I don't know. I try hard to love my neighbors. I don't always succeed. I try hard to avoid to adding to the mean snark on the internet but I don't always succeed. I think I'm going to try harder, especially on that second. 


Added later on:

Also, I think maybe being gentle, being forgiving, in some ways is more difficult than being snarky. Stopping and going, "That person may have different experience" rather than just making a joke at their expense. Again, it's the Law of the Schoolyard thing: if your buddies are picking on the kid from the wrong side of the tracks, and you stick up for him, they may well wind up lumping you in with whatever group they are characterizing him as being part of, or turning on you instead. ("Blessed are the peacemakers" (by God) because they so often catch Hell from other people).

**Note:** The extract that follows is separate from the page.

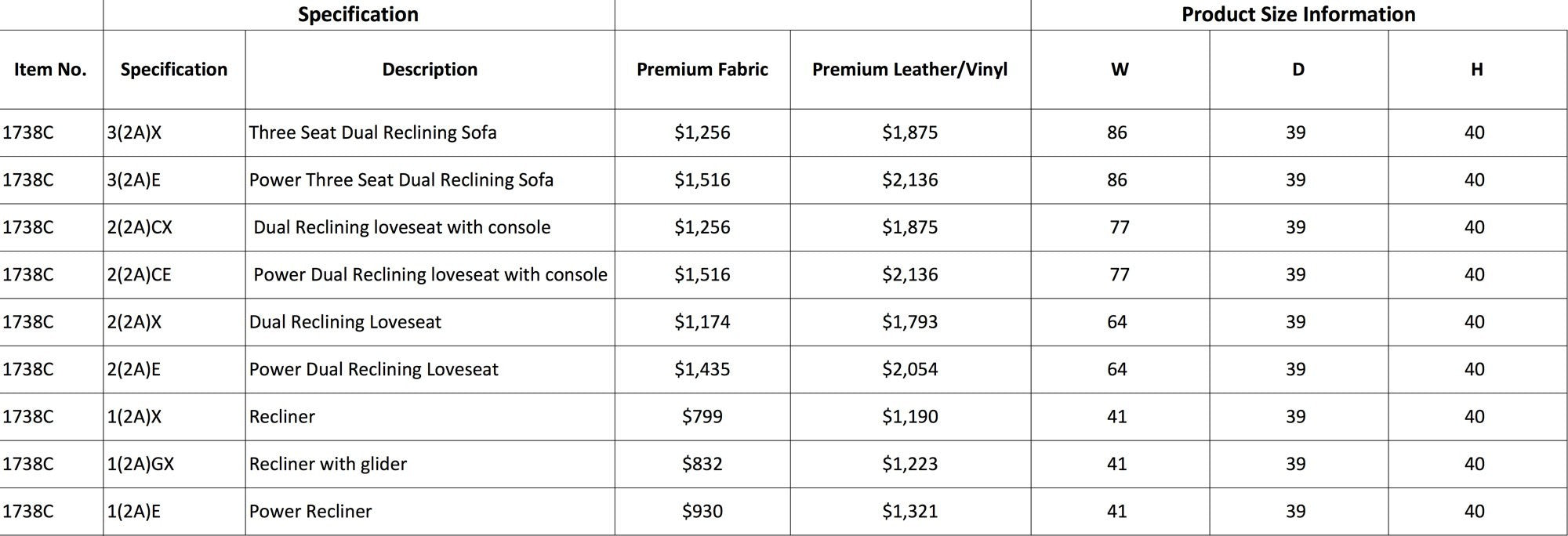Click the 1(2A)GX specification cell
The width and height of the screenshot is (1568, 536).
click(174, 464)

Also, the thing with being snarky, is it allows you to skate over the surface of things. You can BE that perpetual seventh-grader, too cool for school, too cool for your teacher. Too cool to care about things. Because when you care about things - especially when you care about people - that's when you open yourself up to being hurt.

And the thing is, being gentle doesn't always mean being soft or supportive or giving way. Sometimes the hardest loving thing you have to do for a person is cut them off....or tell them how big of a problem they really seem to have....or discipline them for doing wrong. But again, if you care, you do it - because there are rules, and because often people who break the rules in some way wind up hurting themselves and others.